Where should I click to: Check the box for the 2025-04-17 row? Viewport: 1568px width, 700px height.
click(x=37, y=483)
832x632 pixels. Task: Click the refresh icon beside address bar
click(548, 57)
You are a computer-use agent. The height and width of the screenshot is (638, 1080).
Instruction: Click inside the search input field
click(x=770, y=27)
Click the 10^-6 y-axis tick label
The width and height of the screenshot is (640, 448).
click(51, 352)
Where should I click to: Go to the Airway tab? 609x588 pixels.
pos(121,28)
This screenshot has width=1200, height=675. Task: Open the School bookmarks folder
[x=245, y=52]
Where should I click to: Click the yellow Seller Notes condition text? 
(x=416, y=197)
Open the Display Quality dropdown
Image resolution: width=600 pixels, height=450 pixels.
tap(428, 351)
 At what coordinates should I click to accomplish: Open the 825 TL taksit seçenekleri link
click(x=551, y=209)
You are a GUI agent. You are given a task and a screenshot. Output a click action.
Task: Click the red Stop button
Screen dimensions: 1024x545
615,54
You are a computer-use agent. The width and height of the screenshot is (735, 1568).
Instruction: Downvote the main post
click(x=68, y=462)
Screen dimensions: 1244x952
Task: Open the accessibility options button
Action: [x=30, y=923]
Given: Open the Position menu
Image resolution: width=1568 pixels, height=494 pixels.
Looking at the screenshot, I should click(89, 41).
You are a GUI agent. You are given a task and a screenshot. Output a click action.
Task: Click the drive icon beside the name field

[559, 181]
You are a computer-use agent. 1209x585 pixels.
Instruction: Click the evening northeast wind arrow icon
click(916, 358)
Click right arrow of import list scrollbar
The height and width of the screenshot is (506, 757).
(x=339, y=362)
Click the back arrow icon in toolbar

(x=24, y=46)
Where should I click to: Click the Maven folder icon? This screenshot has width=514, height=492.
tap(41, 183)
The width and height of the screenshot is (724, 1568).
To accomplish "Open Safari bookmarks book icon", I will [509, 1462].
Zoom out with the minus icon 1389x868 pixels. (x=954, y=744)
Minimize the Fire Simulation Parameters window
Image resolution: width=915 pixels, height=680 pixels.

* Assignment *
Wherever the word "agent" turns up in the material, copy the whole line.

* Expected answer *
You are a computer-use agent. The height and width of the screenshot is (638, 1080).
You are a GUI agent. You are given a task and a screenshot. Output a click action.
You are a computer-use agent. The width and height of the screenshot is (735, 1568).
You are a GUI agent. You are given a task and a screenshot. Output a click action.
You are a computer-use agent. 1209x585 pixels.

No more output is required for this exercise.